**DOCUMENT TEXT:**
+ + + + + + +

There is a need for more powerful sources of extreme ultraviolet (EUV) light at 13.5 nm in order to increase the throughput of semiconductor patterning via the process of EUV Lithography. Many different source designs have been proposed and tested (see historical summary for background [1]) including the highly efficient (up to 30%) direct discharge (DPP) lithium approach [2,3,4,5,6,7] and also laser-plasma (LPP) irradiation of tin-containing [8] or pure tin droplets [9,10,11]. Laser irradiation of tin droplets has been the subject of intensive recent development [12,13], particularly in the pre-pulse variant [11], which has a demonstrated efficiency of 4% and a theoretical efficiency of up to 6%.
In both lithium DPP and tin LPP approaches it is necessary to keep metal atoms from condensing on the collection mirror that faces the EUV-emitting plasma. Also, in the tin LPP approach, but not with lithium DPP, there are fast ions ranging up to 5 keV that have to be stopped otherwise the collection mirror suffers sputter erosion. The design of a successful EUV source based on a metal vapor must strictly protect against deposition on the collector of even 1 nm of metal in days and weeks of operation, and this factor provides the most critical constraint on all of the physics that can occur in a high power source. In the case of lithium, extremely thorough metal vapor containment is provided via a buffer gas heat pipe [2]. However, the heat pipe containment technology cannot be extended to tin sources because the heat pipe temperature would have to be 1300 C to provide the equivalent tin vapor pressure versus 750 C for lithium. This vastly higher working temperature renders the heat pipe approach essentially unworkable for tin whereas it is very practicable for lithium.

+ + + + + + +

**DATA SECTION:**
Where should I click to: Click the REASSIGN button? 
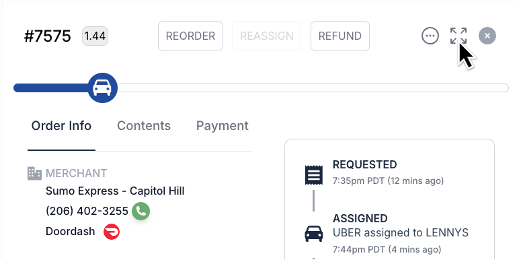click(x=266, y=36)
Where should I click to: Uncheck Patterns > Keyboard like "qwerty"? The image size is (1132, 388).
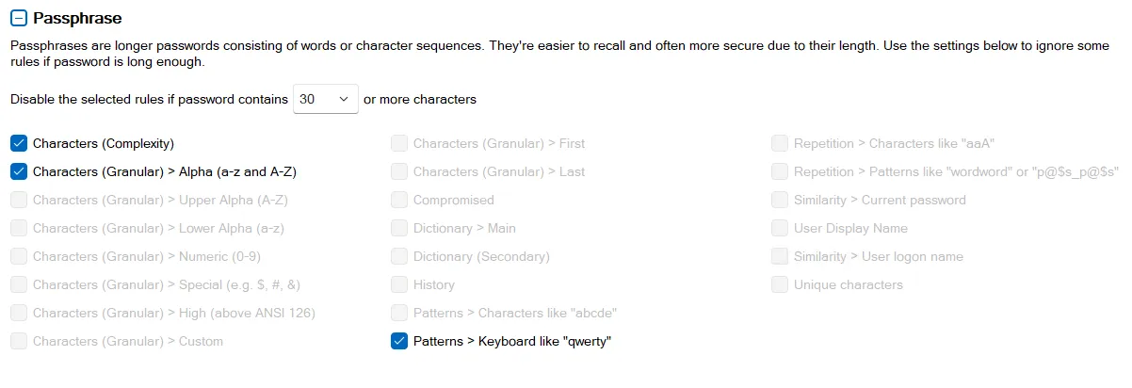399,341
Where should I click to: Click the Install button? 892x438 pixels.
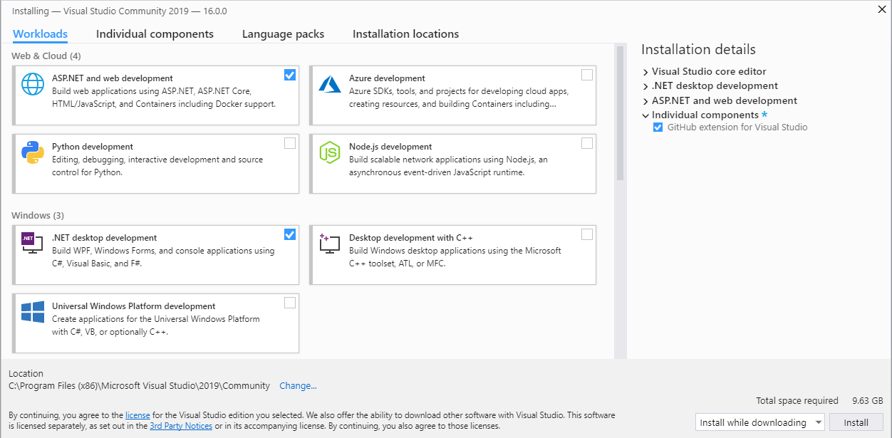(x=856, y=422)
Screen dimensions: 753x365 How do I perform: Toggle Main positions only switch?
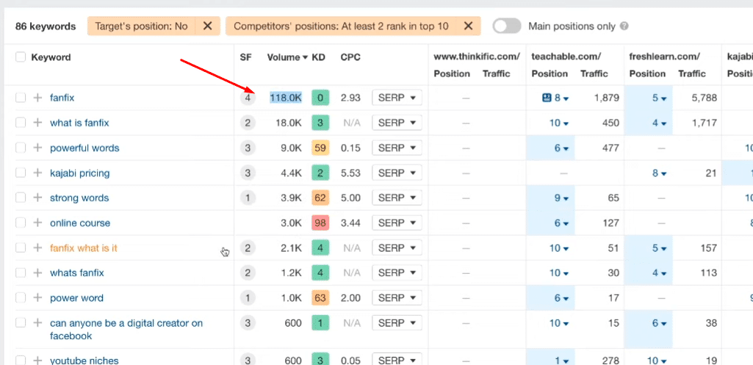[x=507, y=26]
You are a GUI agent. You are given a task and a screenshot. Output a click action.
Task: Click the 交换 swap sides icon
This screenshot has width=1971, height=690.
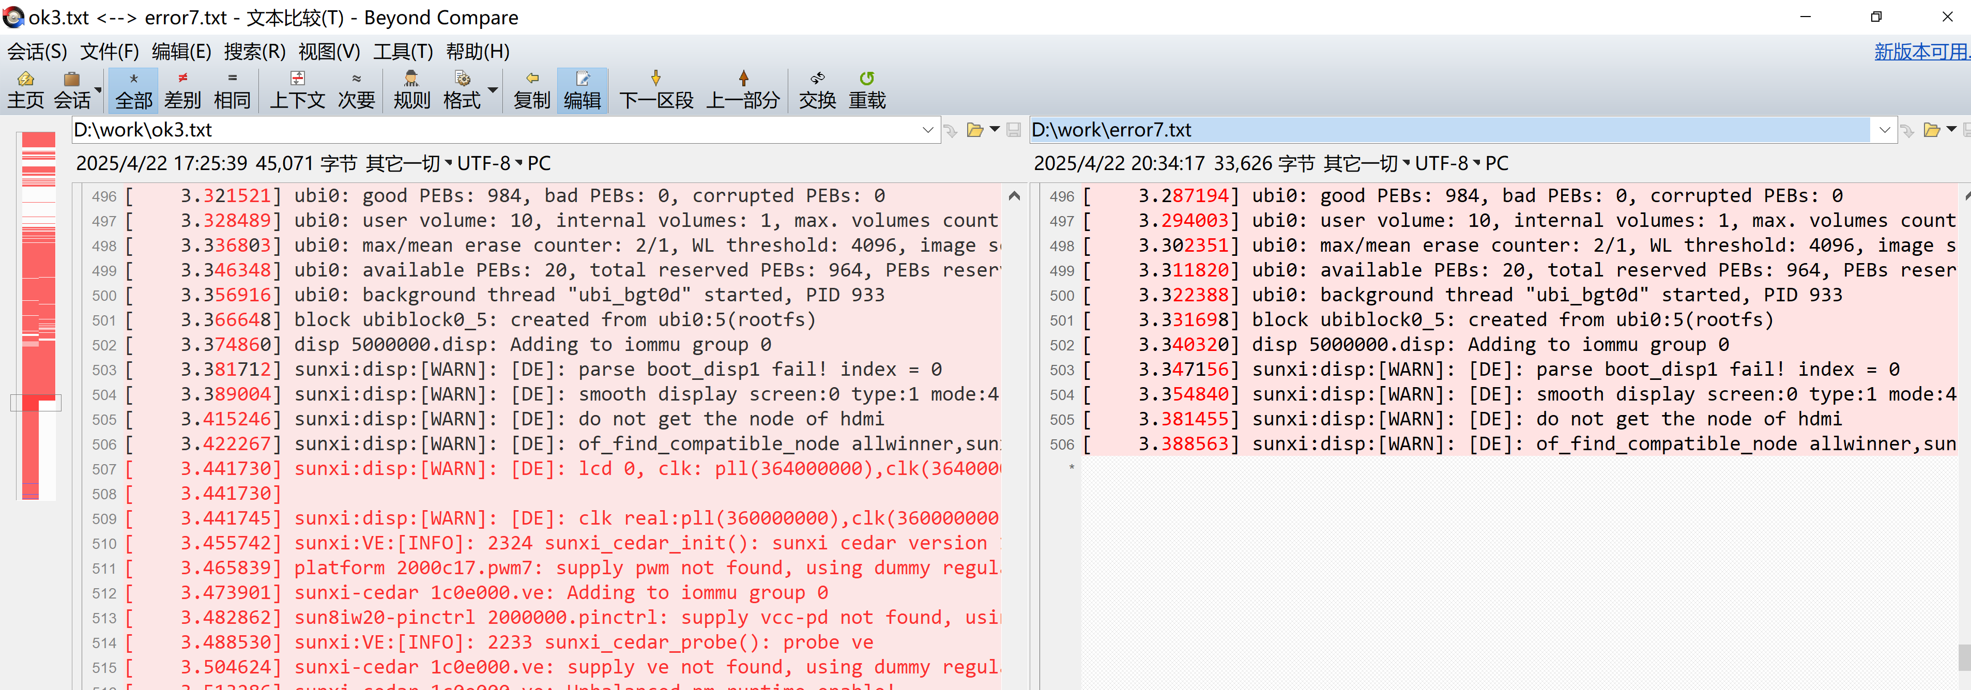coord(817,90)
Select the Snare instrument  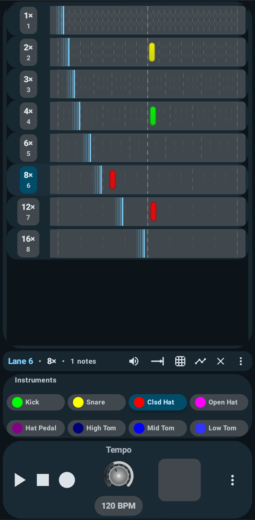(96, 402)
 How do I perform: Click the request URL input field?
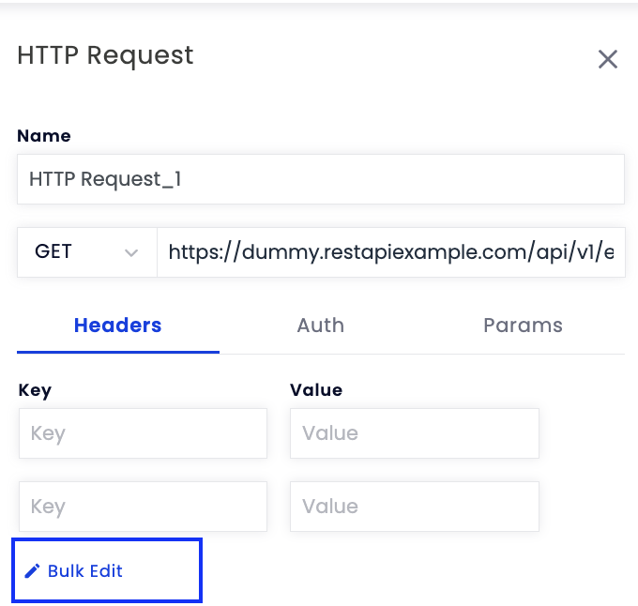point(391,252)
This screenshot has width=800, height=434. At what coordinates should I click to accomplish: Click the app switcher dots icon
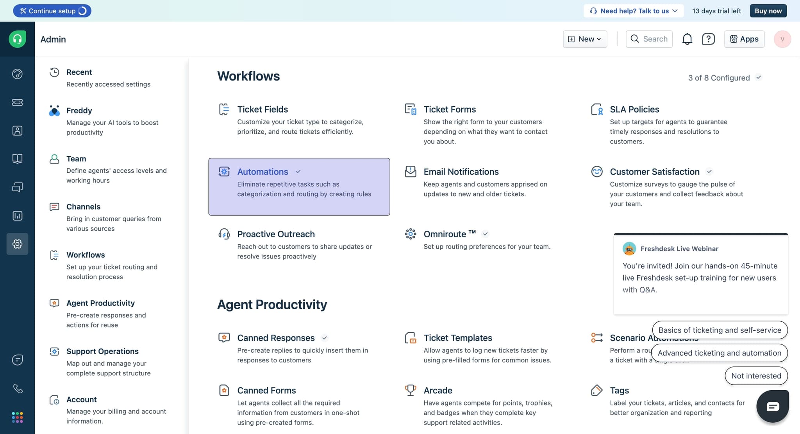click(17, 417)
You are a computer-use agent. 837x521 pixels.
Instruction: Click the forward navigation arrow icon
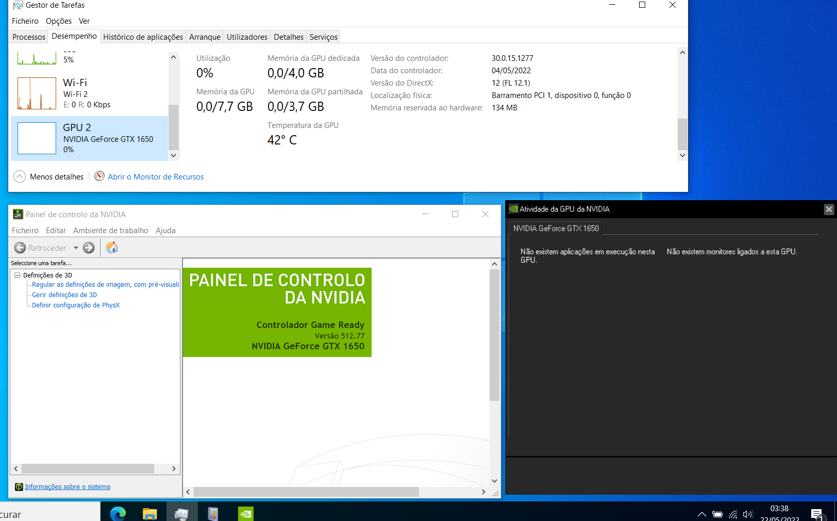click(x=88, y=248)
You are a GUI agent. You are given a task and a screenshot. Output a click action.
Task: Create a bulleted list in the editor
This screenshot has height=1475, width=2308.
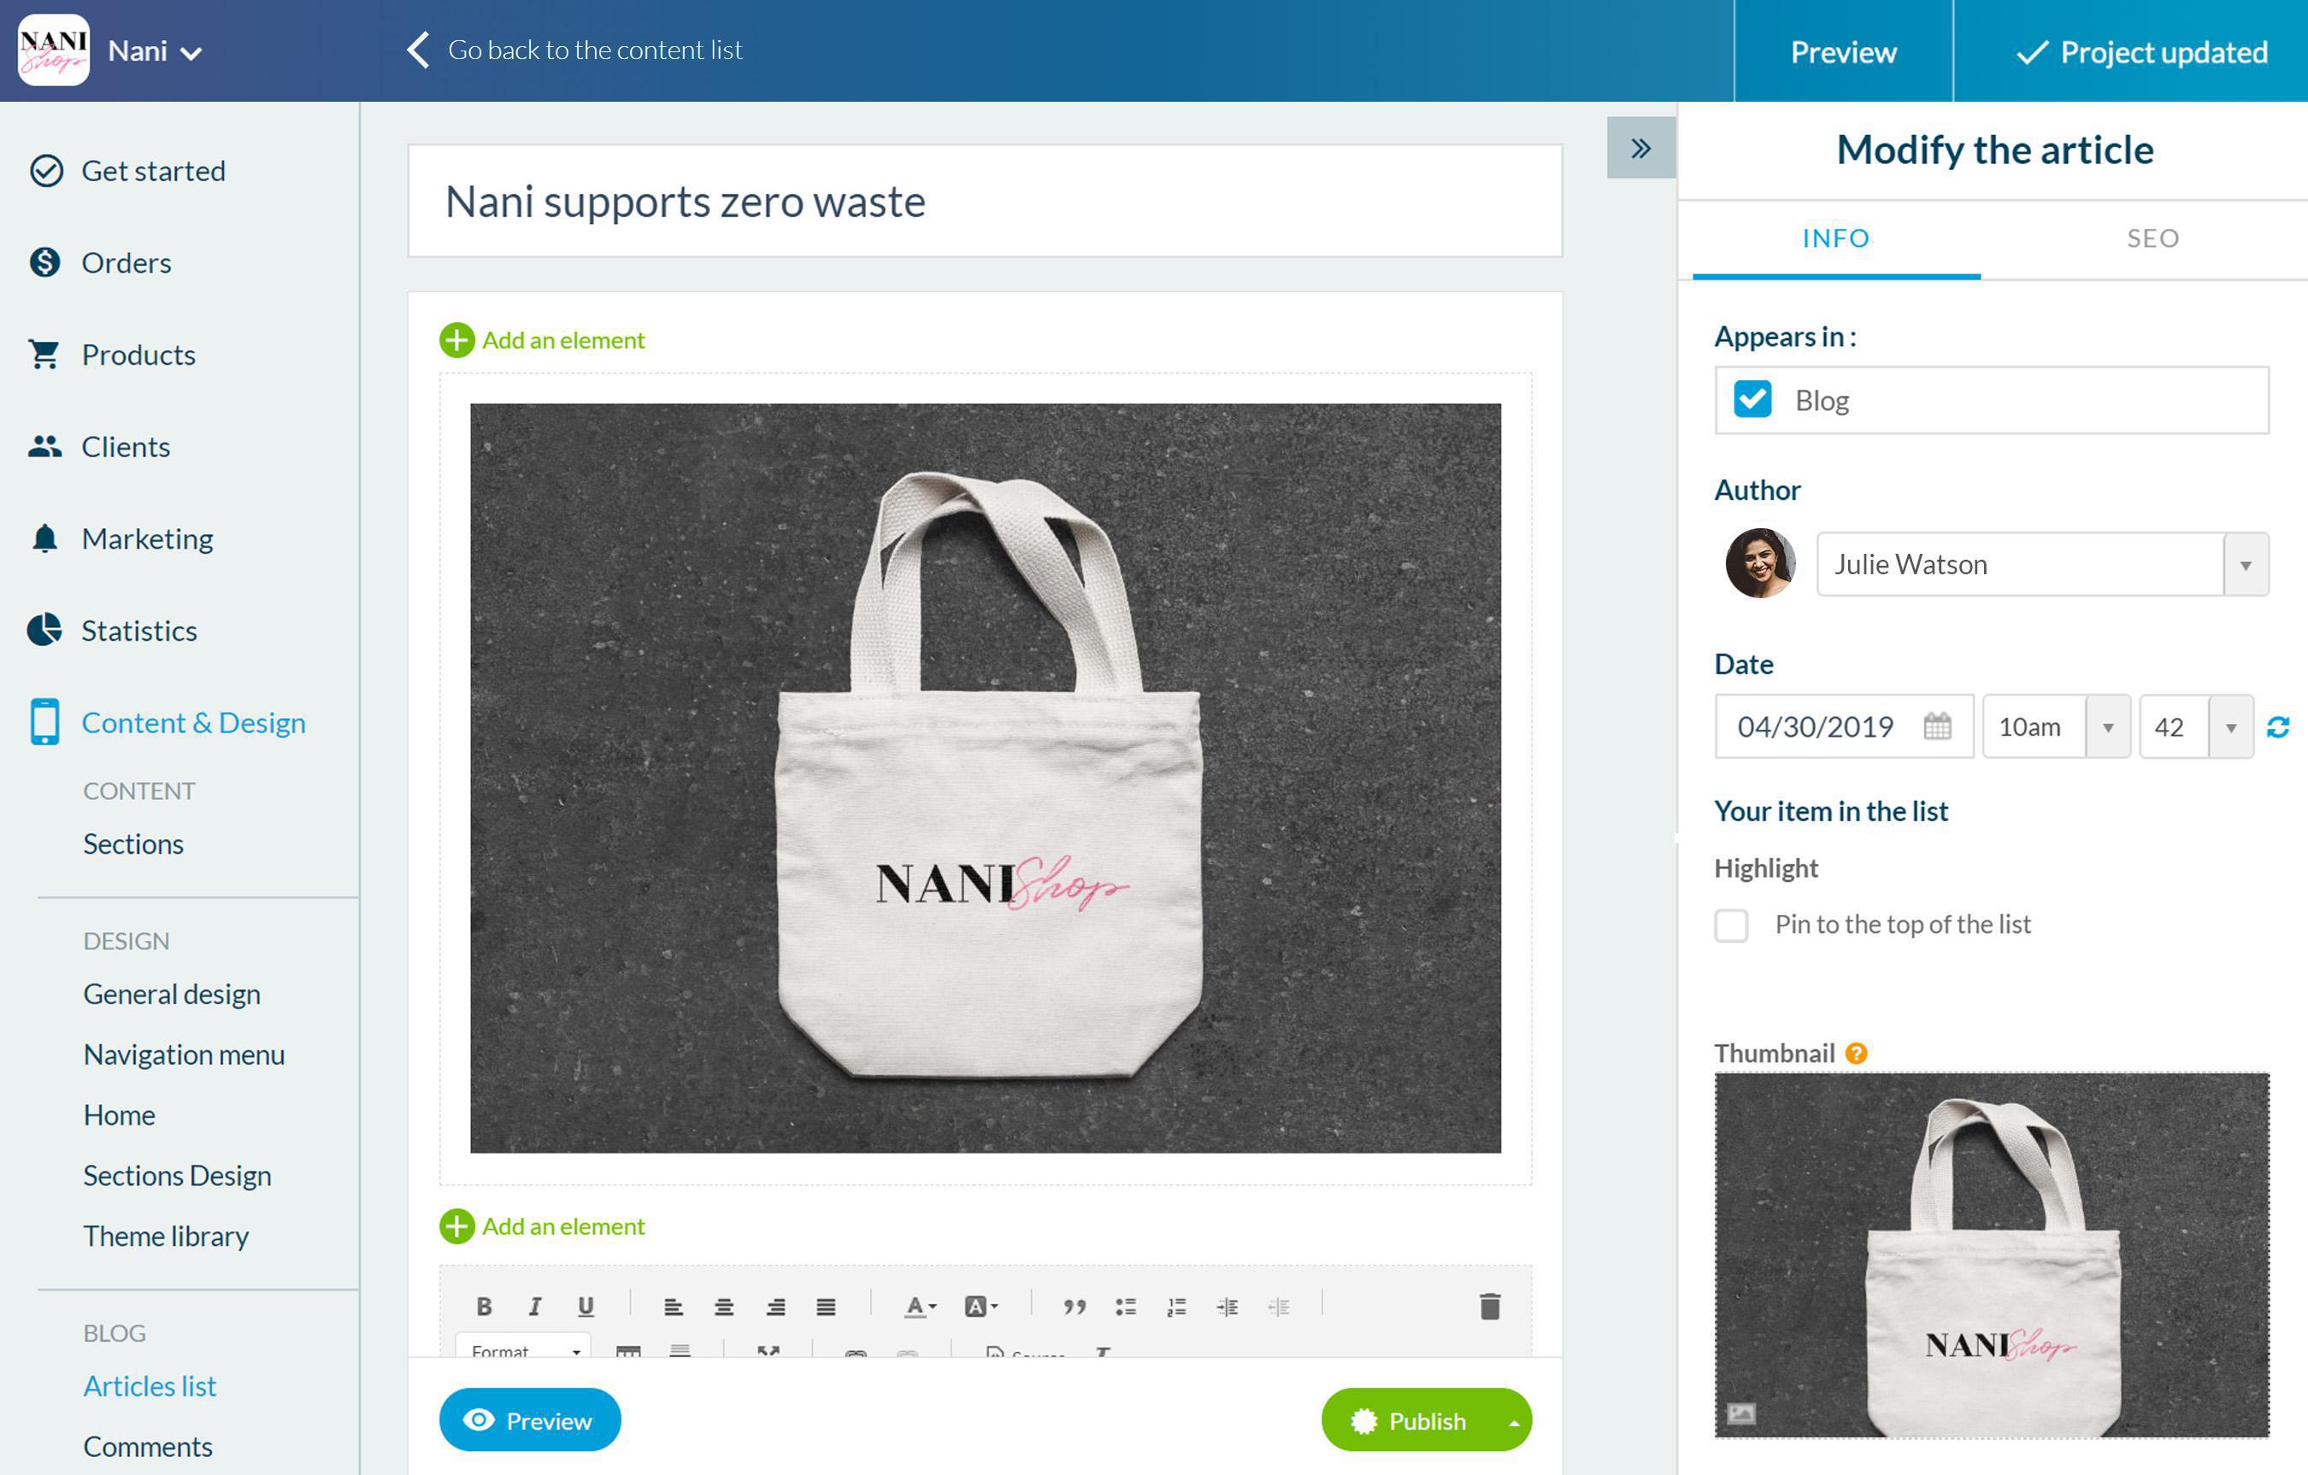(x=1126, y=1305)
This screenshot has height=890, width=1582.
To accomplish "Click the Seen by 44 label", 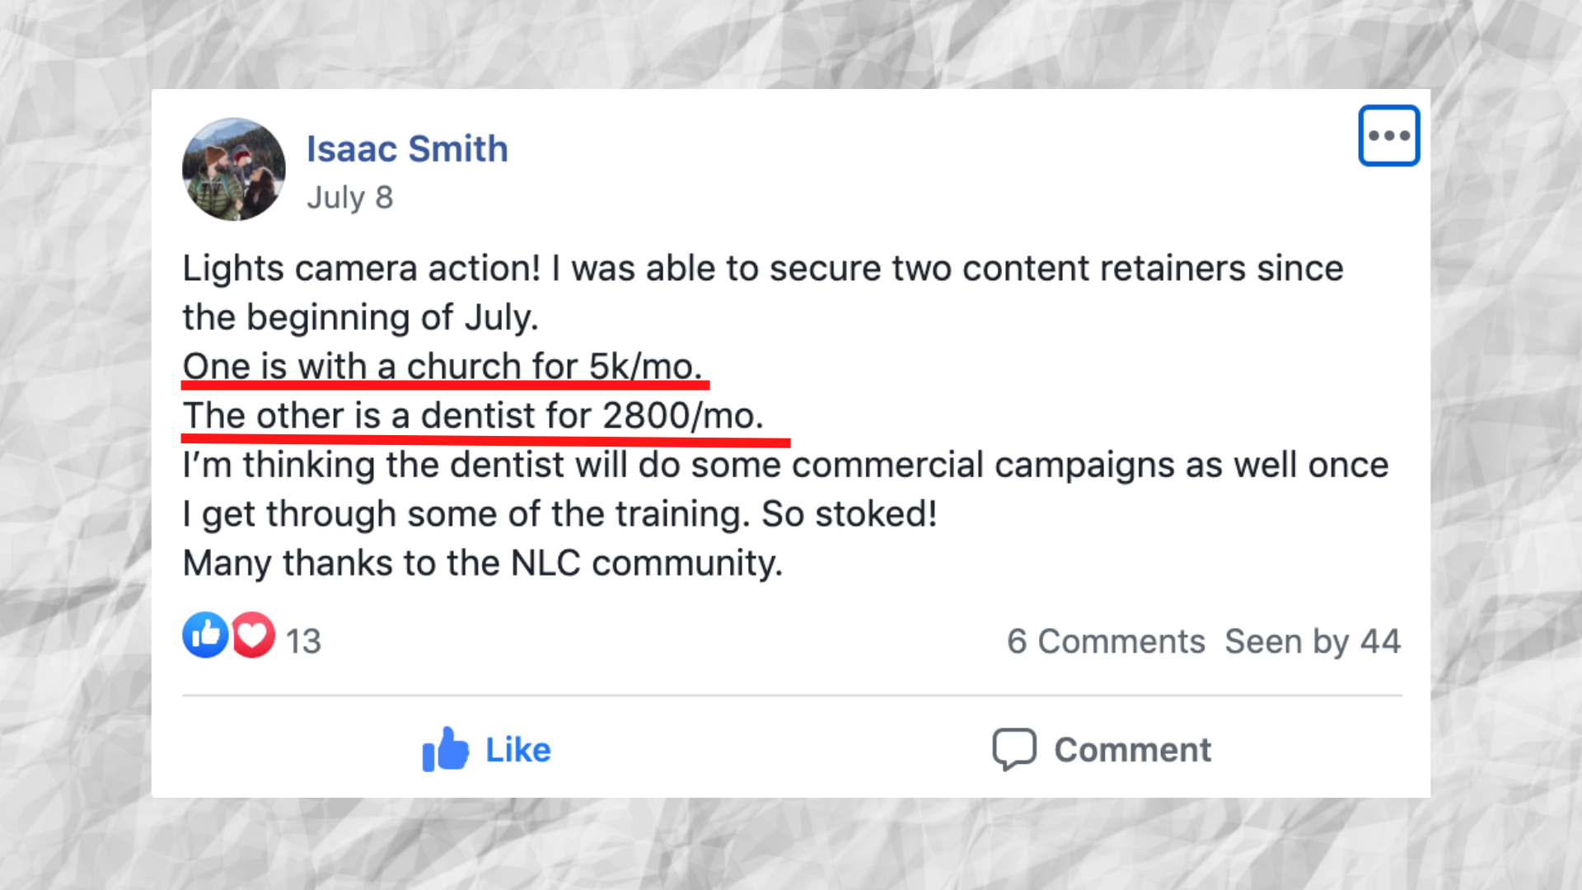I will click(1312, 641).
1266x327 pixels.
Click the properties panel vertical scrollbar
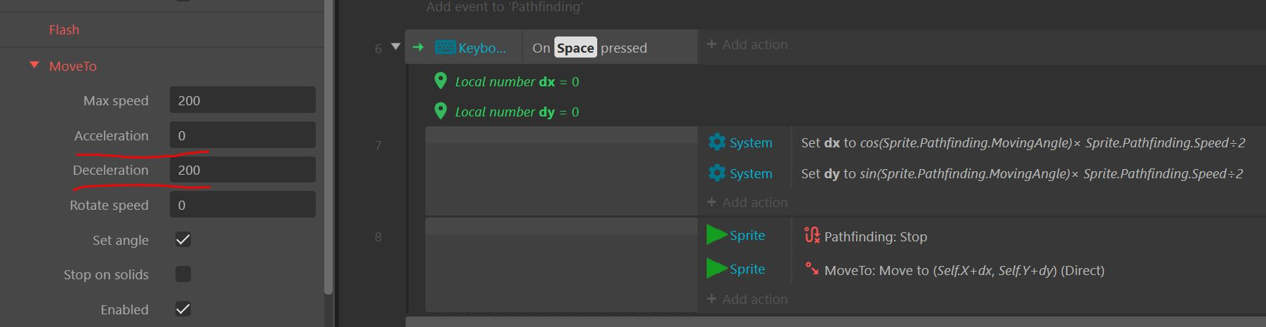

+ + + + + + +

**WORK TO BE COMPLETED:**
Answer these from the text on EUV light sources:
1. What efficiency has been demonstrated for the pre-pulse variant of laser irradiation of tin droplets?
2. Up to what energy do the fast ions in the tin LPP approach range?
3. What heat pipe temperature would tin need, compared with the temperature for lithium?

**ANSWER FOR THE TASK:**
1. 4%
2. 5 keV
3. 1300 C for tin, versus 750 C for lithium